With a snout that looks like the stub of an elephant’s trunk, the Saiga antelope is not the handsomest creature in the animal world. But that’s the least of its problems.
Just two decades ago, nearly a million of these creatures roamed the steppes of Kalmykia, in southern Russia. Now there are about 20,000. Their decline began with Soviet era farm subsidies that encouraged sheep producers to overgraze. Then, when the U.S.S.R. broke up and subsidies ended, declining sheep numbers left too much dry grass, leading to wildfires that destroyed the sagebrush that the antelope eat in winter. The post-Soviet era also brought on poaching—especially of Saiga males, whose horns are prized for medicinal use—and fragmentation of habitat from new development.

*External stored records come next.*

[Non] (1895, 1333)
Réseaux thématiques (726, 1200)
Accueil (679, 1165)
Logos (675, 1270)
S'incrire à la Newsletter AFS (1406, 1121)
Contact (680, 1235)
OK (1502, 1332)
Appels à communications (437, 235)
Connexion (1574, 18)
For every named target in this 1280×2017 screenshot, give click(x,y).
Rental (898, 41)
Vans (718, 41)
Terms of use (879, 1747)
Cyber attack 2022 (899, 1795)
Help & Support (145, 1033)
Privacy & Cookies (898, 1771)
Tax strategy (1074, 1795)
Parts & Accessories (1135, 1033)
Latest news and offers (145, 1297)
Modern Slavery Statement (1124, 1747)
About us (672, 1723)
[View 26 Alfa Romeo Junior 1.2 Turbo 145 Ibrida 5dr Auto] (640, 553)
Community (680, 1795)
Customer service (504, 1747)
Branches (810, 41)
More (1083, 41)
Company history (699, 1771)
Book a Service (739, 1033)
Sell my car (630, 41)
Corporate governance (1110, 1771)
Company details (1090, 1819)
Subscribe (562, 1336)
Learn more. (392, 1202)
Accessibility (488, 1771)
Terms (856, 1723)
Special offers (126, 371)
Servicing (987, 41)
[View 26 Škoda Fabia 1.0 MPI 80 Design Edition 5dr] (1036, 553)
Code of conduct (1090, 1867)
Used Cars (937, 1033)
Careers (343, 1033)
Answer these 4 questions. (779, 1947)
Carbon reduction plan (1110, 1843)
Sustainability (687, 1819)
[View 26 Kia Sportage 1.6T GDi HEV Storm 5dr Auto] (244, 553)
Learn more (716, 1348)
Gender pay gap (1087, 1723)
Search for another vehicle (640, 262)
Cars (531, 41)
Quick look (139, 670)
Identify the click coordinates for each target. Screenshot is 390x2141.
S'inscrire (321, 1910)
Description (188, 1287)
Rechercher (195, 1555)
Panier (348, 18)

But some Kalmykians are working to save the Saiga, and they’ve teamed up with Volker Radeloff, CALS professor of forest and wildlife ecology, and Ph.D. student Maxim Dubinin to learn how human pressures have changed the Saiga’s habitat and habits. Dubinin is analyzing satellite data to map vegetation on the steppes and using radio collars to learn where the antelope are going and what they’re eating. This data will inform conservation efforts, Radeloff says.
“If we know where the Saiga are at different times of year, we can have wardens there to watch for poachers,” he points out. “And if we know where they forage in the winter, we can step up fire prevention in critical areas of sagebrush habitat.”
Poachers aside, he thinks Kalmykians would support such efforts.
“They’re proud of the Saiga,” he says. “It’s a unique species that isn’t found a lot of other places.”